Salem - John Hildebrand is a man of many talents, and today, Roanoke College celebrated his widespread impact in the city of Salem and beyond.
Hildebrand received the Charles Brown Award during a breakfast ceremony at the College. The award is given each year to a Salem resident who has contributed significantly, both professionally and civically, to the city's quality of life. It is named for Dr. Charles Brown, the College's first dean and a former mayor of Salem.
"Salem is made a better place because of individuals," said Roanoke President Mike Maxey, who thanked representatives from the city of Salem for working with the College on many projects.
Hildebrand, a native of Roanoke, is regarded as one of the early pioneers of the consulting engineering firm that is now Roanoke's Hayes, Seay, Mattern & Mattern.
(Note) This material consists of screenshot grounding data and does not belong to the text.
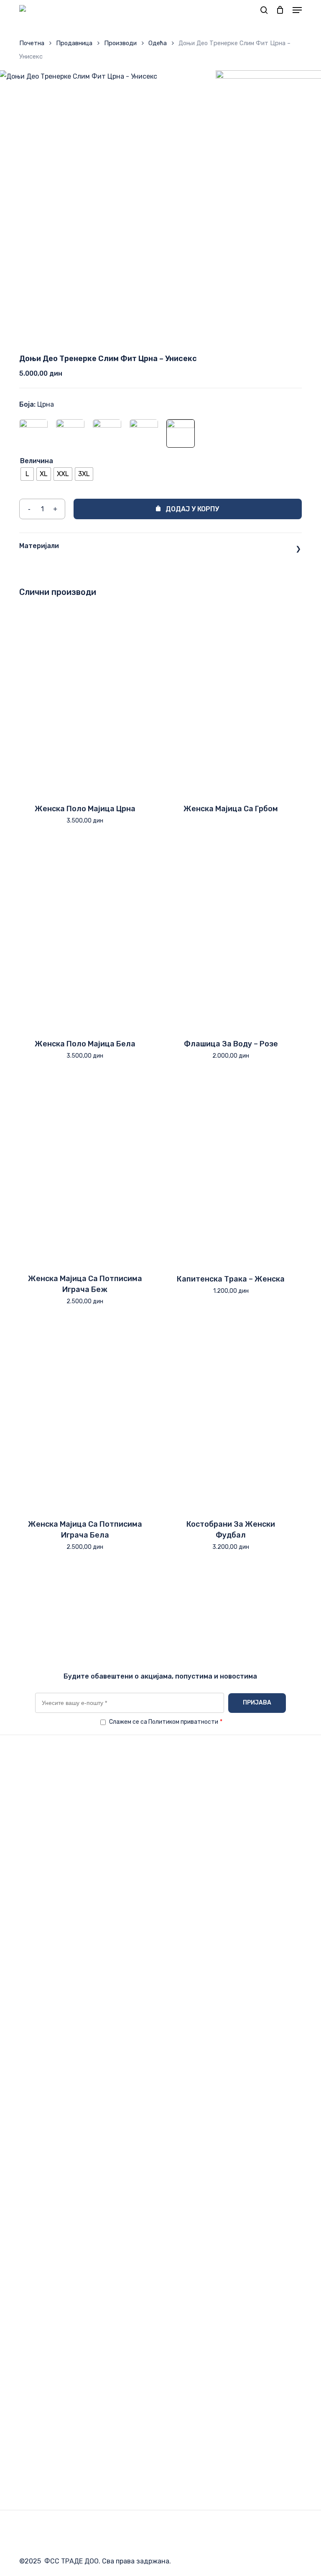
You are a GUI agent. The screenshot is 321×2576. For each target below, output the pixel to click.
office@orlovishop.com (89, 2134)
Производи (120, 43)
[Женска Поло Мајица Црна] (85, 699)
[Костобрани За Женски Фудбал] (231, 1415)
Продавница (74, 43)
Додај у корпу (192, 509)
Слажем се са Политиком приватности (165, 1721)
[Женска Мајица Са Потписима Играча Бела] (85, 1415)
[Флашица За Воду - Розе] (231, 934)
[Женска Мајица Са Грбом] (231, 699)
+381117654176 (60, 2146)
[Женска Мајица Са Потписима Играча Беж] (85, 1170)
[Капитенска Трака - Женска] (231, 1170)
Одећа (157, 43)
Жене (28, 2408)
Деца (27, 2420)
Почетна (31, 43)
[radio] (27, 474)
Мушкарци (36, 2395)
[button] (297, 10)
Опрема (31, 2382)
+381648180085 (62, 2159)
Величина (36, 461)
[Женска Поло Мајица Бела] (85, 934)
John joined Mattern & Mattern soon after he graduated from Virginia Tech with a degree in civil engineering in 1950. He also served in the U.S. Army Air Corps during World War II.
John went on to spend 41 years -his entire professional career- at Mattern & Mattern, which later became Hayes, Seay, Mattern & Mattern. He had many roles there, including serving as executive vice president for the transportation division.
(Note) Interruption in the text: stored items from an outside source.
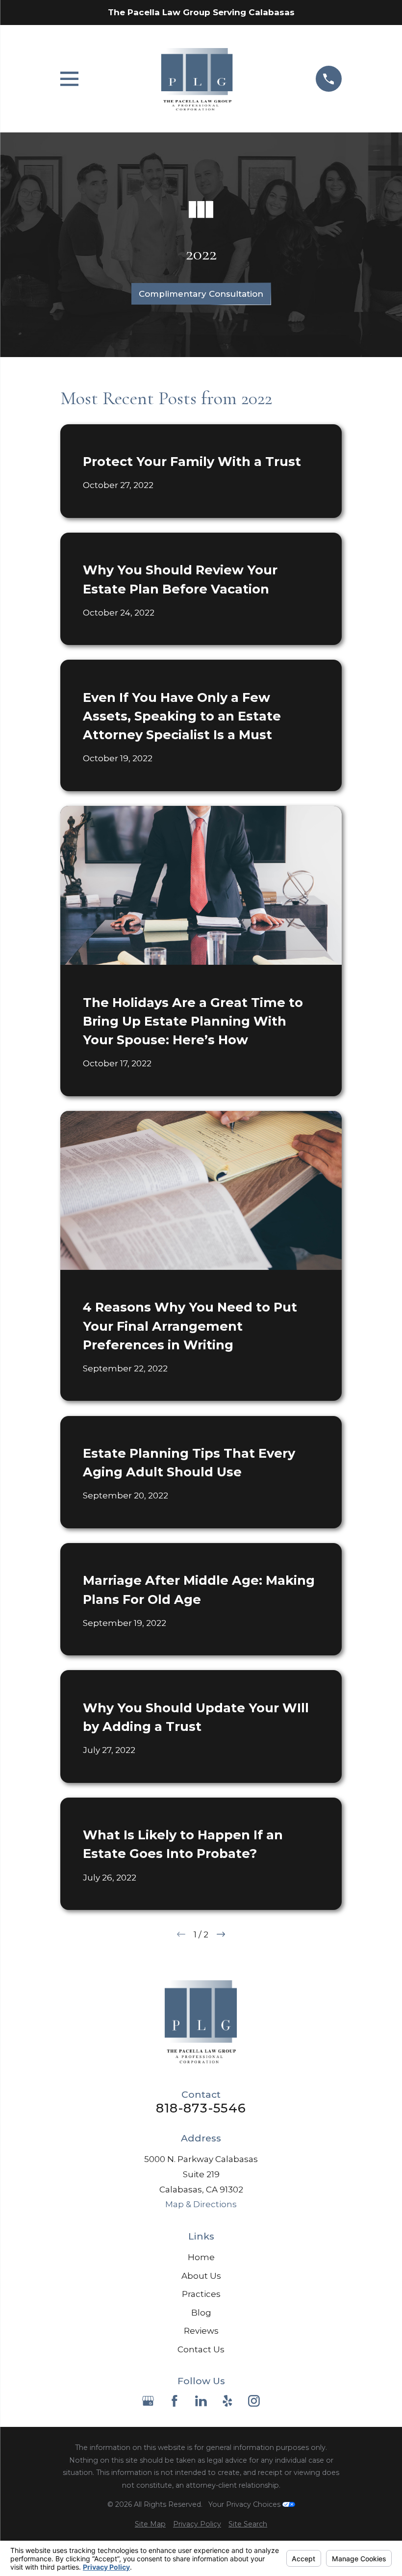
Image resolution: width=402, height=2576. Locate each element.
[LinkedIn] (201, 2401)
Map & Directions (201, 2204)
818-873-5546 (201, 2108)
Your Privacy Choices (245, 2504)
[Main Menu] (69, 79)
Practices (201, 2294)
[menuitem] (150, 2524)
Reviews (201, 2331)
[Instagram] (254, 2401)
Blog (201, 2313)
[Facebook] (174, 2401)
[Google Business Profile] (148, 2401)
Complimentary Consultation (201, 294)
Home (201, 2257)
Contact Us (201, 2349)
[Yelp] (227, 2401)
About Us (201, 2276)
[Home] (197, 78)
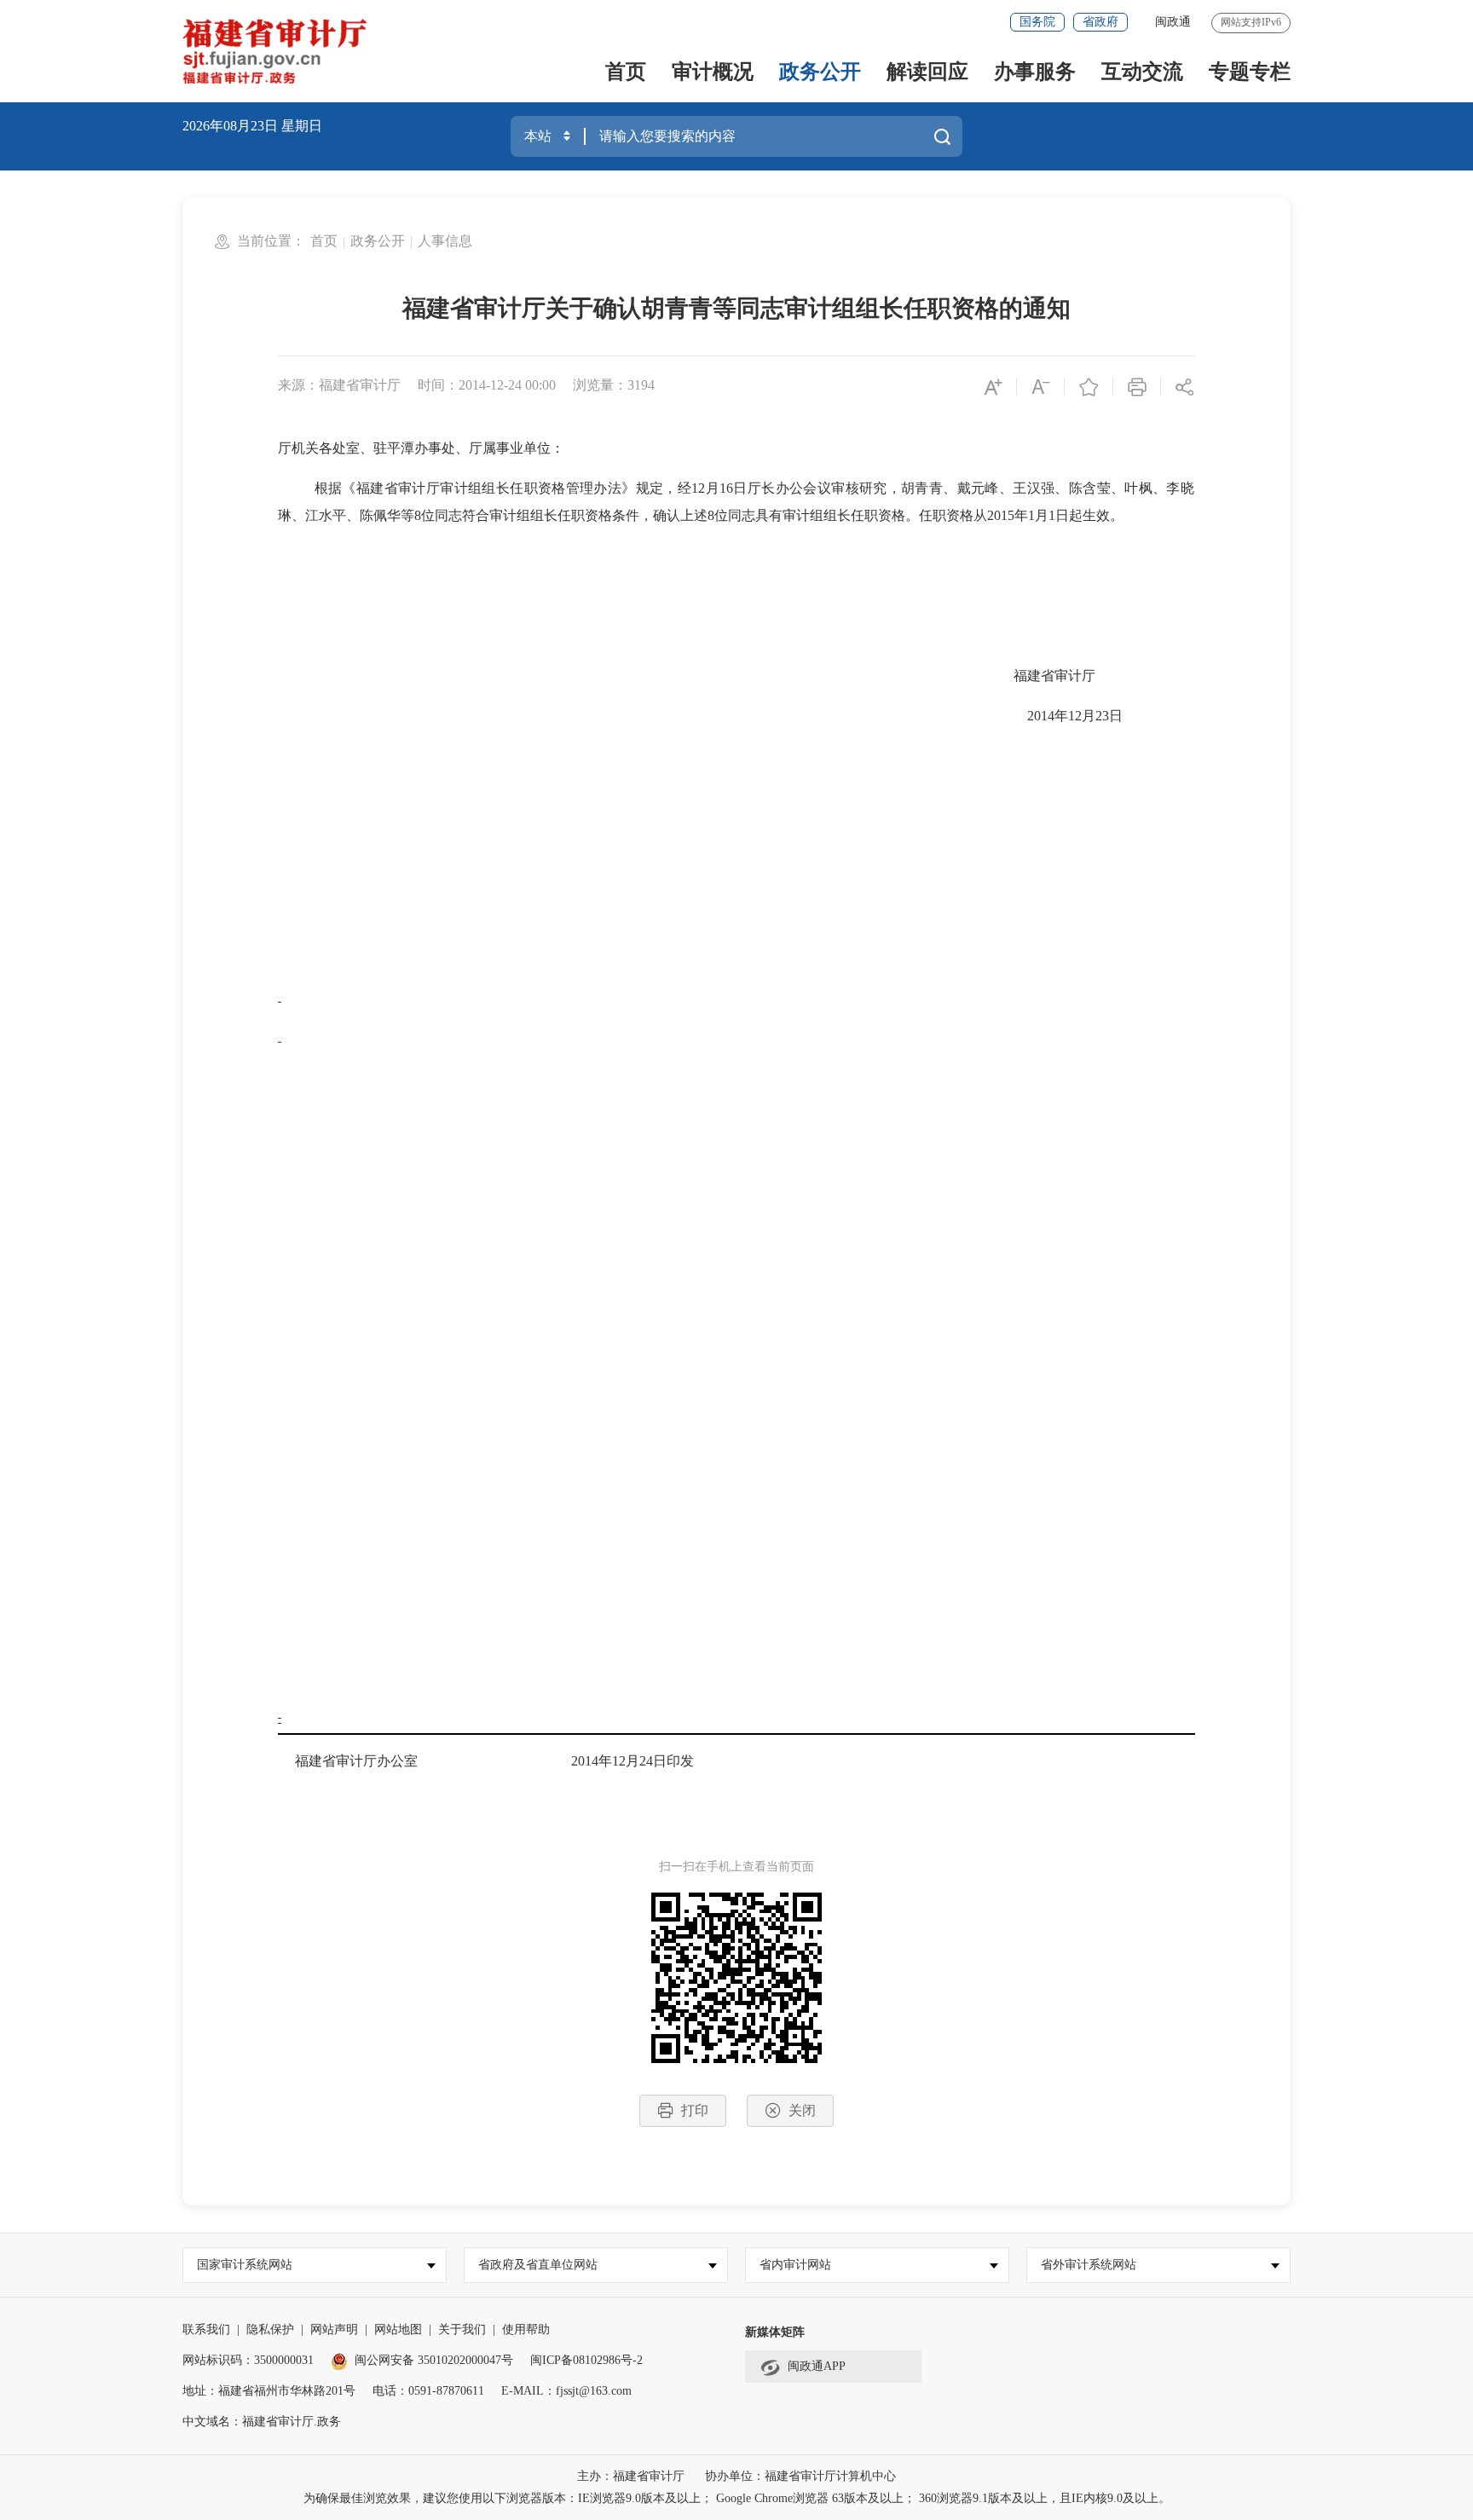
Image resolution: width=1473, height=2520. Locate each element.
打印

As far as his work in Salem, Hildebrand has served on the city's board of zoning appeals, and he is a member of the Salem Rotary Club. He's also an active member of Salem Presbyterian Church, where he has had various roles through the years.
Additionally, he was construction coordinator for the Salem History Museum's addition, which opened to the public in 2010.
Since his retirement in 1991, Hildebrand has spent considerable time documenting Southwest Virginia history, including the politics of the Civil War. He has written two books and edited another. He also has written numerous historical articles for magazines and other publications.
Hildebrand, who resides in Salem with his wife, Tootie, said he was honored to receive the Charles Brown Award.
"I've been very lucky and...blessed to be a citizen of Salem," he said. "I've always tried to contribute in a positive fashion" to projects by Salem and Roanoke College.